Apa yang dibutuhkan saat ini? Mengembalikan seruan untuk konseling berhenti merokok dan meningkatkan kebijakan pengendalian tembakau, kata Asare.
"Penting untuk kembali ke tren atau ke level yang kita miliki sebelum pandemi, sehingga apa pun tujuan yang kita miliki, benar-benar dapat kita capai," ungkap Asare.
Temuan dari laporan penelitian itu dipublikasikan secara online pada Selasa (19/10/2021) di Annals of Internal Medicine. Patricia Folan, Direktur Pusat Pengendalian Tembakau di Northwell Health di Great Neck, New York, mengaku tidak terkejut mendengar bahwa penjualan rokok meningkat dalam beberapa bulan terakhir ini.
"Selama pandemi, ada banyak laporan yang menunjukkan peningkatan penggunaan zat lain, serta peningkatan tekanan mental, seperti kecemasan dan depresi, yang sering memicu kekambuhan," kata Folan, yang tidak terlibat dalam penelitian.

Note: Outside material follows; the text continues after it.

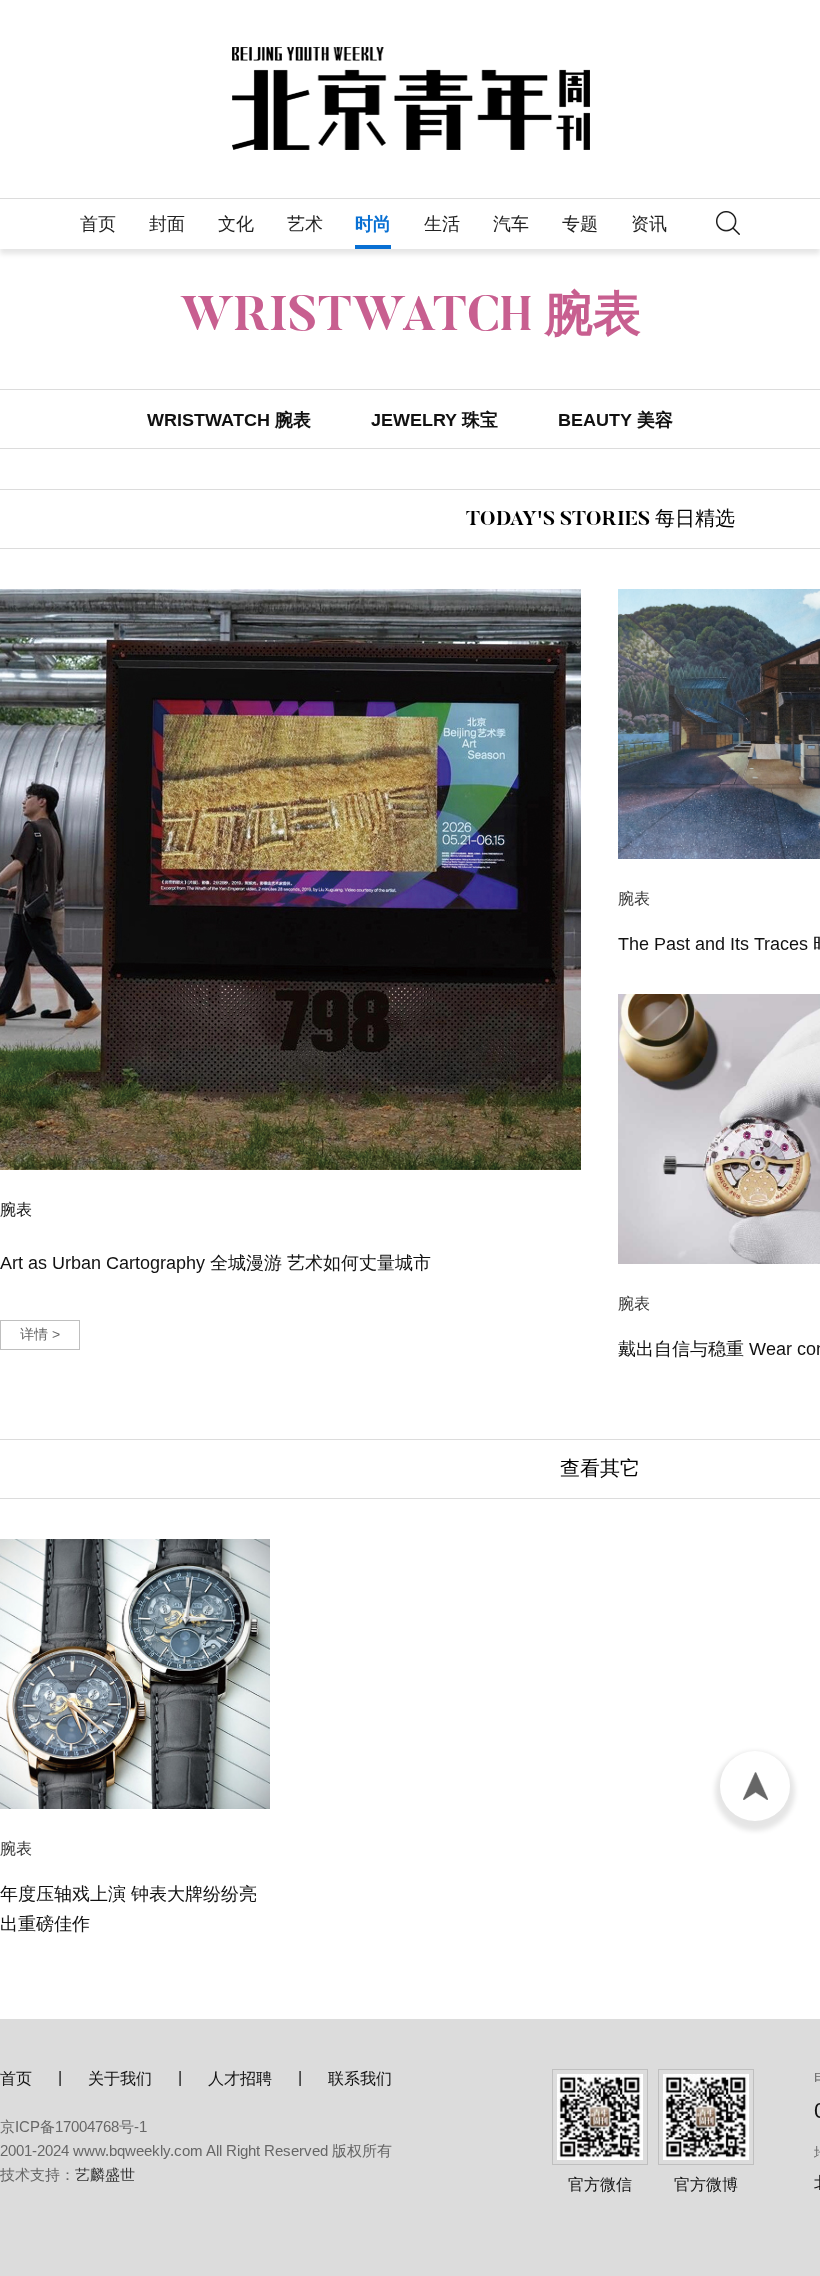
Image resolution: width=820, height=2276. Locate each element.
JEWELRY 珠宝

"Setelah serangan 9/11, peningkatan merokok dan kekambuhan merokok dicatat, terutama di antara responden pertama. Meskipun situasinya sangat berbeda, stres yang dirasakan pada kedua kasus mungkin telah berkontribusi pada peningkatan merokok atau kambuhnya kebiasaan merokok," tambah Folan.
Folan mengatakan program berhenti merokok yang dipimpinnya telah melihat peningkatan pendaftaran selama pandemi Covid-19. Seperti yang disarankan Asare, Folan mengatakan pasien melaporkan merokok lebih banyak saat bekerja dari jarak jauh di rumah, tanpa lingkungan bebas asap rokok di tempat kerja mereka yang biasa.
Mereka juga melaporkan kambuh karena perasaan stres, kecemasan dan isolasi, kata Folan. "Penyedia layanan kesehatan harus terus bertanya kepada pasien tentang penggunaan tembakau mereka bahkan jika mereka telah berhenti di masa lalu dan, jika kambuh, menasihati dan merujuk mereka ke layanan pendukung dari program lokal atau garis berhenti negara bagian," bebernya.
"Menjelaskan hubungan antara hasil buruk bagi perokok dengan Covid-19 dapat memotivasi pasien untuk melakukan upaya berhenti," tukas Folan.